Why Autodesk and MaintainX Belong Together

Today we are proud to announce that MaintainX has entered into a definitive agreement to be acquired by Autodesk for approximately $3.6 billion. This is an exceptional outcome for a company and team.
When we led the Series C in 2023, the core insight was simple: the physical world runs on maintenance, and maintenance runs on clipboards. Every factory, distribution center, and hospital in the world depends on technicians who were still managing operations with paper and pen, or on legacy software built before the iPhone. MaintainX was an early company to take that problem seriously as a software opportunity. They put a consumer-grade mobile app in the hands of the frontline, initiating powerful data capture that allowed MaintainX to operate as a true system of record for physical operations.

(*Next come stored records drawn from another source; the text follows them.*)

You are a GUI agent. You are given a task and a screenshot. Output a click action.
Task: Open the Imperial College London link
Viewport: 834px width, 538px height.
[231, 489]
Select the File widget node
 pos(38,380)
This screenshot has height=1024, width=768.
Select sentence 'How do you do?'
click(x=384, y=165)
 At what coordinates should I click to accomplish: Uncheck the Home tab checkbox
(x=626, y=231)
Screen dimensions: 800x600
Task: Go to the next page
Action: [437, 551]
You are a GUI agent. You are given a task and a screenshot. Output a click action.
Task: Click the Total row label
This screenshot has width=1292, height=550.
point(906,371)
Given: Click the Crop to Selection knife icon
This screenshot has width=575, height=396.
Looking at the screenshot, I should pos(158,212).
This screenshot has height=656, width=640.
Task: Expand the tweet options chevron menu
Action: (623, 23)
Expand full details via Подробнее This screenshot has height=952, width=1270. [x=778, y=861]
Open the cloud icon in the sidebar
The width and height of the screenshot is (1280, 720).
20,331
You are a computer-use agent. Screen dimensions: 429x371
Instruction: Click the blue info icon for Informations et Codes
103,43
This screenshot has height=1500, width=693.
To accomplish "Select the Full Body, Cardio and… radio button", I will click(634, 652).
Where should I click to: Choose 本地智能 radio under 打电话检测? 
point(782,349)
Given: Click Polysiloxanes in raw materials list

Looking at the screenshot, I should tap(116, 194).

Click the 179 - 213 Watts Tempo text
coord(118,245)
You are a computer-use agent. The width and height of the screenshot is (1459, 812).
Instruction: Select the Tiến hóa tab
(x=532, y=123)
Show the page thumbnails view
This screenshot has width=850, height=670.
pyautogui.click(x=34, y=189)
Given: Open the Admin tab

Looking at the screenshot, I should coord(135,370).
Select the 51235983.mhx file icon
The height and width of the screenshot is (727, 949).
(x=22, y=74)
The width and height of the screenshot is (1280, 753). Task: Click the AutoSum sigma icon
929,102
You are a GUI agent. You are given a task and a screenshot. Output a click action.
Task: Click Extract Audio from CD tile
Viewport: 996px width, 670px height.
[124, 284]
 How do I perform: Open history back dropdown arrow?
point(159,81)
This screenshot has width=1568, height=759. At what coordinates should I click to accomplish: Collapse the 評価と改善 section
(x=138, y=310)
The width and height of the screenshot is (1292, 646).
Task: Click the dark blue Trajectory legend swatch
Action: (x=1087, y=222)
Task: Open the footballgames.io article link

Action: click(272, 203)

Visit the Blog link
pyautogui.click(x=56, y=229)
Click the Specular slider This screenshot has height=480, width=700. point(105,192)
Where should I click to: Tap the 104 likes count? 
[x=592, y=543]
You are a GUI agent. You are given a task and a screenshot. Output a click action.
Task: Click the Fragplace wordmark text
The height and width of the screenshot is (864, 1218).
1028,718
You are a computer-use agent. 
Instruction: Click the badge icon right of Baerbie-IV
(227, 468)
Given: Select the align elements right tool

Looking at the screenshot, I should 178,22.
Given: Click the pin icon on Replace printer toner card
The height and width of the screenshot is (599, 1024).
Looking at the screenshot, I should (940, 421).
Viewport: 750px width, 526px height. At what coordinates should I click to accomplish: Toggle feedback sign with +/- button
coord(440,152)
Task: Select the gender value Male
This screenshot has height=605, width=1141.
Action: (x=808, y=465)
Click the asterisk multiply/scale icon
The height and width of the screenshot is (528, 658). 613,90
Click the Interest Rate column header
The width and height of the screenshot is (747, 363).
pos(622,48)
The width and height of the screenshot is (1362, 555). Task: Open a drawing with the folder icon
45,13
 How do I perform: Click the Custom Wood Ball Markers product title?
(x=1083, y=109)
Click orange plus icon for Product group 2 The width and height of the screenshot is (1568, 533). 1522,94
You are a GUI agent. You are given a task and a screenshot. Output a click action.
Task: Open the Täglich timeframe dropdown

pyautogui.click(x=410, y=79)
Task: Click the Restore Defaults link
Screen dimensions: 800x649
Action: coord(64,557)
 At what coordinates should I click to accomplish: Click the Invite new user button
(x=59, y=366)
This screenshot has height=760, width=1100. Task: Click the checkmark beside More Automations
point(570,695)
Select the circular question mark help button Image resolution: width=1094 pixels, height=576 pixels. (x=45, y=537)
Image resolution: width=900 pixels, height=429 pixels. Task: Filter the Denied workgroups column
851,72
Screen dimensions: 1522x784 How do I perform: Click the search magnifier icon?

We don’t think of “industrials” and “PLG” as operating in the same universe, but MaintainX defied this belief from the start. Factories began to adopt MaintainX because frontline workers liked the app. Regional managers began to notice that certain factories were outperforming on efficiency and downtime. When they investigated, they found that MaintainX was the driving force. COOs began to notice that regions outperformed, and would similarly find regional champions for MaintainX as the basis. MaintainX became the rare industrial software company that could be adopted in a lightweight way and go on to fundamentally transform massive, complex businesses.
MaintainX’s core business was already excellent. In recent years, the AI layer drove compounding growth. Digitizing work orders creates the dataset for operations. The dataset trains the models. The models make every technician more effective from day one, which drives adoption, which creates more data. MaintainX figured out that flywheel early and executed against it with unusual discipline.
Chris Turlica is at the heart of the story. He left Romania at age 15 for high school in Connecticut, speaking English he’d taught himself from watching Cartoon Network. After McGill and a CFA, he walked away from a finance role in Boston and moved to SF to build. His first startup, a consumer chat app, gave him the founding insight for MaintainX: factory workers were signing up for the app to photograph clipboards and discuss work orders. After recognizing this opportunity, Chris ran through walls to build a business around it.
Chris is one of the most relentless and committed operators that we’ve encountered. He treats frontline teams as experts, not as an abstract “underserved market,” and that respect shows up in the strength of MaintainX’s product, customer relationships and culture. He is a rare founder that drives his team to excellence and intensity but remains approachable enough that they make memes of him live during all-hands calls. He personifies the “highly competent, humble optimist” archetype that he seeks to hire. He and Hugo Dozois-Caouette have built a high-caliber team around them that executes, winning customer loyalty.
MaintainX’s results show up in the customer data. Titan America eliminated 30% of unplanned downtime in under a year — tracking over 2,700 meters across 800 assets — after years of managing inspections by hand. Duracell integrated MaintainX with SAP and now saves an estimated $50,000 per site annually on parts inventory alone, with their transformation manager describing it as "one of the smoothest integrations I've ever seen in my career." Cintas, whose VP of Quality and Engineering described MaintainX as "an investment in our company's future," is building a data foundation across its facilities that will compound in value for years. Since our original investment in 2023, we’ve seen these types of outcomes proliferate at some of the most operationally demanding companies in the world.
Why Autodesk and MaintainX
Industrial software has long had a sequencing problem. Design tools capture how an asset is supposed to work. Operations platforms capture how it actually works. Those two data sets have almost never talked to each other, which means engineers design without feedback from the field, and operators maintain without context from the original design. That gap costs the industry billions annually in avoidable failures and inefficient capital allocation.
Autodesk’s proposed acquisition of MaintainX closes that loop for the first time at scale. When a piece of equipment fails repeatedly under certain conditions, that pattern can flow back into design to inform the next generation of equipment. When a facility is being designed, the maintenance history of comparable facilities can inform decisions. This isn’t just a distribution story, it is a data story, and over time we think that the design and operations dataset will be among the most valuable in industrial tech. We believe this combination has the potential to define how the physical world is designed, built and maintained for decades.
We’re proud to have been part of MaintainX’s story to date, from leading the Series C to doubling down on the Series D. Congratulations to Chris, Hugo and the MaintainX team on all that you’ve accomplished - we’re thrilled to watch as MaintainX and Autodesk continue to move the industrial world into the age of AI.